Corals and Oceans on Acid

In 2010 I had the pleasure and good fortune to visit Belize as part of a course I was taking at Miami University. While there we swam in the beautiful coral reefs and went in search of manatees. It was a magical experience, with views like this continually presenting themselves:

Our objective was to study the reef ecosystem, and ways in which communities can help protect their critical ecosystems. In my community today, this is what I'm hearing: Oceans Acidifying Faster Today Than in Past 300 Million Years.

We know that life during past ocean acidification events was not wiped out--new species evolved to replace those that died off. But if industrial carbon emissions continue at the current pace, we may lose organisms we care about--coral reefs, oysters, salmon.


Coral reefs (love 'em: couldn't get enough of them in Belize, but heh, we hardly ever see them in Kentucky); oysters (don't care for those -- blech!); but SALMON? I love salmon -- I mean in the sense of a salmon lying peacefully on my plate, with rice, and fresh veggies, and a bit of lemon lying nearby. Could it be that our actions could lead to the elimination of salmon? When I was young my mom bought that canned salmon, that had the bones -- the vertabre -- in there too. She'd make a salmon loaf. Ho-hum. I didn't love salmon as much then. But give me a blackened salmon anyday -- except for sometime in the future.

Now let's get serious again, here: "There is no more important geophysical relationship on Earth than that between our atmosphere and the ocean. The atmosphere overlies 100% of our planet, while the ocean covers 75% of its surface. This provides a large surface area in which the two interact. An interaction of particular importance is the movement of atmospheric gases into the ocean, which serves to balance their concentrations in the atmosphere. As such, an elevated carbon dioxide concentration in the atmosphere results in an elevated carbon dioxide concentration in the surface ocean (i.e., upper 100-200 metres or so) (Sabine et al. 2004; Royal Society 2005). As carbon dioxide dissolves in the surface ocean a certain proportion reacts with seawater to form carbonic acid, which is a weak acid that increases the dissolved hydrogen ion concentration and decreases pH. This phenomenon is commonly referred to as 'ocean acidification' (Feely et al. 2004; IPCC 2007a)."
From Ocean Acidification: State of the Scotian Shelf Report. Fisheries and Oceans Canada. 2012.

Rows contained in a dataset
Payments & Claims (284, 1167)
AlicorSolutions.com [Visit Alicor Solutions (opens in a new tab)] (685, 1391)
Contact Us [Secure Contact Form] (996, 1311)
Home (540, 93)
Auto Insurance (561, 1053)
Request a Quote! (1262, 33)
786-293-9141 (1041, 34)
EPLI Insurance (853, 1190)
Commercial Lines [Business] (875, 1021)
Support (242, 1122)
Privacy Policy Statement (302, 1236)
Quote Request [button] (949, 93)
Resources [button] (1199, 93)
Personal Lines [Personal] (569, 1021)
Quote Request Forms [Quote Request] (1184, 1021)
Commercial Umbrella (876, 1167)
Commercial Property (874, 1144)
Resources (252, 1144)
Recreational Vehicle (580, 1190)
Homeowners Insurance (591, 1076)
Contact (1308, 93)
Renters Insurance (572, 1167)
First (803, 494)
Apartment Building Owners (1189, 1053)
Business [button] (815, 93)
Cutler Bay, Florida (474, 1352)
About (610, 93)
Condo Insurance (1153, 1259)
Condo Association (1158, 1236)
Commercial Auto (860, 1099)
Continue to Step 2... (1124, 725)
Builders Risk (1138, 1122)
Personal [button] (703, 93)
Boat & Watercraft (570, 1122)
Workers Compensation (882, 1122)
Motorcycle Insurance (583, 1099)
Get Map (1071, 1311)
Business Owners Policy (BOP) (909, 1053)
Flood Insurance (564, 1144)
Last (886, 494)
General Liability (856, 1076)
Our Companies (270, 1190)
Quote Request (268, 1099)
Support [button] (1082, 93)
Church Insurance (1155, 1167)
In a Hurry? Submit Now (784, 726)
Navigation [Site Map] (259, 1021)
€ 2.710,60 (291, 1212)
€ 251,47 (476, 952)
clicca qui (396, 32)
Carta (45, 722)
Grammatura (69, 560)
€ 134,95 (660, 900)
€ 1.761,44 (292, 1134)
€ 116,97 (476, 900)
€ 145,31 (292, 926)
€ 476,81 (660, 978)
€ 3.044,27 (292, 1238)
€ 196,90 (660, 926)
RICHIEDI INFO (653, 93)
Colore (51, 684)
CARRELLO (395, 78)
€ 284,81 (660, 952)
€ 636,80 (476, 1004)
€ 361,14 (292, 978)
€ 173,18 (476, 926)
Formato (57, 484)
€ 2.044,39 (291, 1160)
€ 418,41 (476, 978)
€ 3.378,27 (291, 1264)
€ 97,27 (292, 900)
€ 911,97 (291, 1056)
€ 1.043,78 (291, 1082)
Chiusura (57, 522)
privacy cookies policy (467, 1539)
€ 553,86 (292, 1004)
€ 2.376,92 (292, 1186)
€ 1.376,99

• **Study questions**
- 1) Rewrite the ocean acidification post, starting with "In 2010 I had" and going on through "reefs, oysters, salmon.", with "manatees" replaced by "sea turtles".
- 2) List every source cited in parentheses within the quotation in the ocean acidification post.

• **Solutions to each task**
- 1)
In 2010 I had the pleasure and good fortune to visit Belize as part of a course I was taking at Miami University. While there we swam in the beautiful coral reefs and went in search of sea turtles. It was a magical experience, with views like this continually presenting themselves:

Our objective was to study the reef ecosystem, and ways in which communities can help protect their critical ecosystems. In my community today, this is what I'm hearing: Oceans Acidifying Faster Today Than in Past 300 Million Years.

We know that life during past ocean acidification events was not wiped out--new species evolved to replace those that died off. But if industrial carbon emissions continue at the current pace, we may lose organisms we care about--coral reefs, oysters, salmon.

- 2)
Sabine et al. 2004
Royal Society 2005
Feely et al. 2004
IPCC 2007a